Tian Li receives prestigious $875,000 Packard Fellowship

The David and Lucile Packard Foundation announced today the 2022 class of Packard Fellows for Science and Engineering. This year’s class of 20 innovative early-career scientists and engineers, who will each receive $875,000 over five years to pursue their research, includes Purdue's Tian Li.

 

The Packard Fellowships for Science and Engineering are designed to encourage innovative, blue-sky thinking by providing maximum flexibility and support to scientists and engineers early in their careers. This flexibility allows Fellows to pursue trailblazing experimental research into critical issues like COVID-19 and climate change. Fellows have gone on to receive the highest accolades, including Nobel Prizes in Chemistry and Physics, Fields Medals, Alan T. Waterman Awards, Breakthrough Prizes, Kavli Prizes, and elections to the National Academies of Science, Engineering, and Medicine.

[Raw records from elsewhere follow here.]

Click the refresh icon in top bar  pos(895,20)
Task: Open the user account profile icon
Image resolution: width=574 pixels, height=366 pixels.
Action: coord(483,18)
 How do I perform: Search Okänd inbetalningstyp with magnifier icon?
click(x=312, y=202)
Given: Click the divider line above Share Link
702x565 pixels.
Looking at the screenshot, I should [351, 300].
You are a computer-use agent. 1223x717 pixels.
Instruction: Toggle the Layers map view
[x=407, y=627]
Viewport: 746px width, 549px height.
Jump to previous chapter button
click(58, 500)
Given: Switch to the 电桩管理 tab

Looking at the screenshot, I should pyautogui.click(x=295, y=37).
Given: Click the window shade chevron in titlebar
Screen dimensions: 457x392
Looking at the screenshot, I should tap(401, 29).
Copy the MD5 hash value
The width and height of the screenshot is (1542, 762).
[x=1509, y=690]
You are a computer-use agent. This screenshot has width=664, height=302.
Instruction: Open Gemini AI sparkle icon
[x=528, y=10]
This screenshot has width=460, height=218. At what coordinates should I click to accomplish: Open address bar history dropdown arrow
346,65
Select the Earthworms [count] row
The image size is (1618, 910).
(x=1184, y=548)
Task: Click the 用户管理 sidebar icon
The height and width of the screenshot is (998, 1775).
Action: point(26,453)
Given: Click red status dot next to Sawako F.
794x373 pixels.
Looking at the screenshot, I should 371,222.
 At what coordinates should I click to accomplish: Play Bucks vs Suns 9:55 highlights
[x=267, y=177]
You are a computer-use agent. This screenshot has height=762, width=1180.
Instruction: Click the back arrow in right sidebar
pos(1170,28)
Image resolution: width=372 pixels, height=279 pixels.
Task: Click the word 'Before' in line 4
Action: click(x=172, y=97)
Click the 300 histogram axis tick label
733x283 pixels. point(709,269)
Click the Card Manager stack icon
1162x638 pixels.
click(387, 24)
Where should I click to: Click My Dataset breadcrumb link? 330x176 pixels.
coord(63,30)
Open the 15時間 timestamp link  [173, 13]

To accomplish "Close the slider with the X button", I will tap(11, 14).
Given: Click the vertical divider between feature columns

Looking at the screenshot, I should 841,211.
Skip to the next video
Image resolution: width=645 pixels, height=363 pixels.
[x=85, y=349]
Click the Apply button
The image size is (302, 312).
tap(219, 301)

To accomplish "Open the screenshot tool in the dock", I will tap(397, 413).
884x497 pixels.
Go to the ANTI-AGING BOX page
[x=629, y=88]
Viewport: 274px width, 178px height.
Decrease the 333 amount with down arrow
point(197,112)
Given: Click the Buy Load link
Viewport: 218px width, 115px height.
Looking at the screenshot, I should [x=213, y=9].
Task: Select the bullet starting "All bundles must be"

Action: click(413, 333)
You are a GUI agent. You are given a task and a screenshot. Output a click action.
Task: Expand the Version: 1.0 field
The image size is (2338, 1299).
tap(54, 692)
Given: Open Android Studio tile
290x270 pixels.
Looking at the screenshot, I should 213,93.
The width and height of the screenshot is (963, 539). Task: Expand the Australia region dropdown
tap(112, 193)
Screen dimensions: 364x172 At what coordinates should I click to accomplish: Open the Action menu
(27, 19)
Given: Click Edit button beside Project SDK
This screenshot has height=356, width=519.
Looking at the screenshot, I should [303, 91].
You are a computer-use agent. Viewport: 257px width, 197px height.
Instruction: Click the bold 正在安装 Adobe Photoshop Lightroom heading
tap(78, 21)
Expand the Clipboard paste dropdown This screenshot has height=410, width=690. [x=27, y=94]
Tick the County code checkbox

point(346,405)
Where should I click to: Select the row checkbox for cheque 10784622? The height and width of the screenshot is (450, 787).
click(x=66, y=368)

The Packard Fellowships were inspired by David Packard’s commitment to strengthening university-based science and engineering programs in the United States. He recognized that the success of the Hewlett-Packard Company, which he co-founded, was derived in large measure from research and development in university laboratories. Since 1988, the Packard Foundation has awarded $481 million to support 675 scientists and engineers from 54 national universities. The Packard Foundation also continues to be committed to supporting Fellows as they undertake a variety of self-directed initiatives to support diversity, equity, and inclusion in STEM through additional targeted grants.

Tian Li, assistant professor in the School of Mechanical Engineering, was recognized for her work in high-performing sustainable materials to develop carbon-neutral technologies. Her group is redesigning natural materials, like wood, in order to establish a toolbox of materials for sustainable solutions for the carbon drawdown, across energy, water, environment and devices. She recently also received a $958,000 grant from ARPA-E to develop this "living wood" with the strength of steel, self-healing capabilities and combined carbon-sequestering benefits from wood and microbes.